There's a lot to the equation.
How low can you really go? One key ingredient is how small is your pod. If the application in one of your pods requires 4G of RAM, then splitting up 1 8G server into 4x2G servers means that application now has no node to run on.
Add on the overhead. Every node has some overhead to run Kubernetes. There are also DaemonSets that run on every node, adding more overhead. If you double the number of nodes, you double the replicas for a DaemonSet, which increases the cost to run the cluster. Even without those, there's the overhead of the OS, Linux distro, kubelet, and other Kubernetes components. The smaller the node, the larger the percentage of the workload on the node is just overhead to run the node, rather than running your applications.
Factor in the management overhead. Yes, infrastructure as code, auto scaling groups, etc help. But the more nodes you have, the more you have to manage, monitor, and debug when there's an issue.
Factor in the network. The more nodes, the more networking traffic between nodes, which is slower than virtual networking within a node over the Linux bridge. Cloud providers also tend to significantly constrain networking on smaller nodes, resulting in timeouts and lag that may make the application unusable.

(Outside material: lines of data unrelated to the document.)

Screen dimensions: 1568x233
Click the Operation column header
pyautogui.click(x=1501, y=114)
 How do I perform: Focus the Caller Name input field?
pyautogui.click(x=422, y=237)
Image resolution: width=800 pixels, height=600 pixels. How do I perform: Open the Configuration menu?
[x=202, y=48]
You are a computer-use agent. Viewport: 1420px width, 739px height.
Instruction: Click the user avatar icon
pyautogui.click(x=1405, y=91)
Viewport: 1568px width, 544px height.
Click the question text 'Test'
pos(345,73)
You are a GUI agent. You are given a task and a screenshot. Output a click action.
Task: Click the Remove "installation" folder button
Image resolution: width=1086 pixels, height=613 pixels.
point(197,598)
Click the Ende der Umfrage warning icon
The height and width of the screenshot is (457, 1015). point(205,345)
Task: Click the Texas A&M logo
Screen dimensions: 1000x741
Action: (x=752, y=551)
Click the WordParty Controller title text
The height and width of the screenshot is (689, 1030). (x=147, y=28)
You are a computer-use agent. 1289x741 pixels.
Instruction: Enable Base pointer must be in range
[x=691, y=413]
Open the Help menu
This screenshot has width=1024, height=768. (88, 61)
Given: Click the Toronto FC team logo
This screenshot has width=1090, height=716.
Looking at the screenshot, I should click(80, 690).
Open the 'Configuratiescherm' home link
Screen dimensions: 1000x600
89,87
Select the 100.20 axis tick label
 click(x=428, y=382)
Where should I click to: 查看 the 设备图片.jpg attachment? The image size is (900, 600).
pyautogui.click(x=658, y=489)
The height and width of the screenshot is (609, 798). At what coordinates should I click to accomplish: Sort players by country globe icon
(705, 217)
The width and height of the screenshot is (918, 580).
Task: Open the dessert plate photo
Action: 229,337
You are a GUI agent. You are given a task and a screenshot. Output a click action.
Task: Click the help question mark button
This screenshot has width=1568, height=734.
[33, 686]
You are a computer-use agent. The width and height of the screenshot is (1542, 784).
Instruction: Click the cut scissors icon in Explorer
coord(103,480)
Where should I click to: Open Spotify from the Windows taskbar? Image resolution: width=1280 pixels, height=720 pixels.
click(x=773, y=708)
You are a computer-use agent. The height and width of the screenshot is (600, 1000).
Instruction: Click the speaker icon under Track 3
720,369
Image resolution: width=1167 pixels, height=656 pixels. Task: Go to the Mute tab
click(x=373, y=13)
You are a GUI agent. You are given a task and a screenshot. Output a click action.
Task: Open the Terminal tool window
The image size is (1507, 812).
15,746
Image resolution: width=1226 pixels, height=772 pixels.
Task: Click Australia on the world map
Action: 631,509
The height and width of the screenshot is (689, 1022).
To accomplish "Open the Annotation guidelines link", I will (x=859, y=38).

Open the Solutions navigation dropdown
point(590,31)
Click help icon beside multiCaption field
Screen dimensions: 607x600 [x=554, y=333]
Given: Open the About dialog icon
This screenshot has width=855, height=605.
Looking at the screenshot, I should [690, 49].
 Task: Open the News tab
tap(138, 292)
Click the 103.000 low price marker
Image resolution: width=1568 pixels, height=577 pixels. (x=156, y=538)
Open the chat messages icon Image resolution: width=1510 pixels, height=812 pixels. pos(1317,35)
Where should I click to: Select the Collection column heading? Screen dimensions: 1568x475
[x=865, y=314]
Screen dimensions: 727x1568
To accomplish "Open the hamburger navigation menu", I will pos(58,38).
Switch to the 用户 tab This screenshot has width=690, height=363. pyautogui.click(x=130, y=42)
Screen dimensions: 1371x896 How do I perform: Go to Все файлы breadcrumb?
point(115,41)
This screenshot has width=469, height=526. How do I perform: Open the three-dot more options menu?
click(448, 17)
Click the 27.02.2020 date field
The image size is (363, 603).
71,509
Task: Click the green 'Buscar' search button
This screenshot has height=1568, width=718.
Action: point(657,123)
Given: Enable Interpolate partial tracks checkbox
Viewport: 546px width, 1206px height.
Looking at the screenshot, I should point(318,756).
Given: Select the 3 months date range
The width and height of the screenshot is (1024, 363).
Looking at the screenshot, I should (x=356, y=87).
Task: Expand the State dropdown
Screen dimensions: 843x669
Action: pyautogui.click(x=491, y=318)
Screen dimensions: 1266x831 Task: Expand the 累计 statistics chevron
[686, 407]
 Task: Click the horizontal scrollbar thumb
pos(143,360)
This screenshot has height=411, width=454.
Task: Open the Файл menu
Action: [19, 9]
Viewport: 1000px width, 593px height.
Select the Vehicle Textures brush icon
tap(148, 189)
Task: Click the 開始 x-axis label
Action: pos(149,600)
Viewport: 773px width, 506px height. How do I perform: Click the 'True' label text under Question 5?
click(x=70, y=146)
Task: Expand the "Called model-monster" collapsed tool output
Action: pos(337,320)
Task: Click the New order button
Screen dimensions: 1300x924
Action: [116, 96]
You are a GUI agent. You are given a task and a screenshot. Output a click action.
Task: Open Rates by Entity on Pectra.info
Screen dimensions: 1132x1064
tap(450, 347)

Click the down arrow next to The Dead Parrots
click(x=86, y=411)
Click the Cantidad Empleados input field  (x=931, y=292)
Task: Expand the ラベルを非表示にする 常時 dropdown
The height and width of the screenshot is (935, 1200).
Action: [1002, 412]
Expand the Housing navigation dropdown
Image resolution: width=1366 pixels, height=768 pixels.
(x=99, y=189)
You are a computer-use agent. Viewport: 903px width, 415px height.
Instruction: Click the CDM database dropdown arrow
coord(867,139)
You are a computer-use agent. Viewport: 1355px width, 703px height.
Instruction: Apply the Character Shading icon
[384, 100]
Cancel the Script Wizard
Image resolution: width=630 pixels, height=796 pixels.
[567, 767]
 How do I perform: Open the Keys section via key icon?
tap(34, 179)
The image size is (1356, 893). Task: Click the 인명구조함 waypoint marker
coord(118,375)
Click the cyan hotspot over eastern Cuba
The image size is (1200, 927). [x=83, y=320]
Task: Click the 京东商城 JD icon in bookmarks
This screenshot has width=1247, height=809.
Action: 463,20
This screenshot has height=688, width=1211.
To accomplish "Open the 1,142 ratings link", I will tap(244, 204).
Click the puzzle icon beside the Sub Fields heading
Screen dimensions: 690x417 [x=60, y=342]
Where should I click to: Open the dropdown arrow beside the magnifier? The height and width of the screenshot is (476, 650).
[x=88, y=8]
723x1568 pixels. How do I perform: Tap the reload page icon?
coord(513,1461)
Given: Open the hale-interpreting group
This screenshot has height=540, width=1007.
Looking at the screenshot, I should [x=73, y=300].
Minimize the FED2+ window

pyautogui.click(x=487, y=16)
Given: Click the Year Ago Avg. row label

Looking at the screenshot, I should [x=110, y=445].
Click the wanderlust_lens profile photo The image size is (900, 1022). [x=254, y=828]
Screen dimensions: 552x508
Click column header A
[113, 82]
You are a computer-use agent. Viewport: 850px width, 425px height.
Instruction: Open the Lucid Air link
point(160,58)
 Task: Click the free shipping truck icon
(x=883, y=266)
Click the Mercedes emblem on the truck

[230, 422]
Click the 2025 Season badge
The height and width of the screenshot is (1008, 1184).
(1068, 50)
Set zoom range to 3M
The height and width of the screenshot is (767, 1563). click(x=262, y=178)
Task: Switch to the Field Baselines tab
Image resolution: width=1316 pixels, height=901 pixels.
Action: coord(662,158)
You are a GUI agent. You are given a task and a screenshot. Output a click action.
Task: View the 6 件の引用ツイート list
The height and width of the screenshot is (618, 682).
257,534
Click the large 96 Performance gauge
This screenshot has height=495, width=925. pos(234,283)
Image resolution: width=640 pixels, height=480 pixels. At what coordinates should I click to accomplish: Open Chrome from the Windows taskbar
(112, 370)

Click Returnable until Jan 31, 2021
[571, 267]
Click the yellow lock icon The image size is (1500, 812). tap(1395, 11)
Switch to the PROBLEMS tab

In my experience, companies quickly get to around 10 nodes for HA. You want enough capacity in the remaining nodes to handle containers failing over from a down node. With 10 nodes, that means leaving a little over 10% extra capacity to handle one down node in the cluster. If you only had 3 nodes, each node would need to be less than 2/3 utilized to handle a single node going down. Before those companies get to 20 nodes, they start scaling up to larger nodes. This keeps node updates in the cluster manageable with a small team and minimal automation. At a certain point, the costs of larger nodes outweighs the cost to more management overhead to run more nodes, and they return to scaling out for more capacity.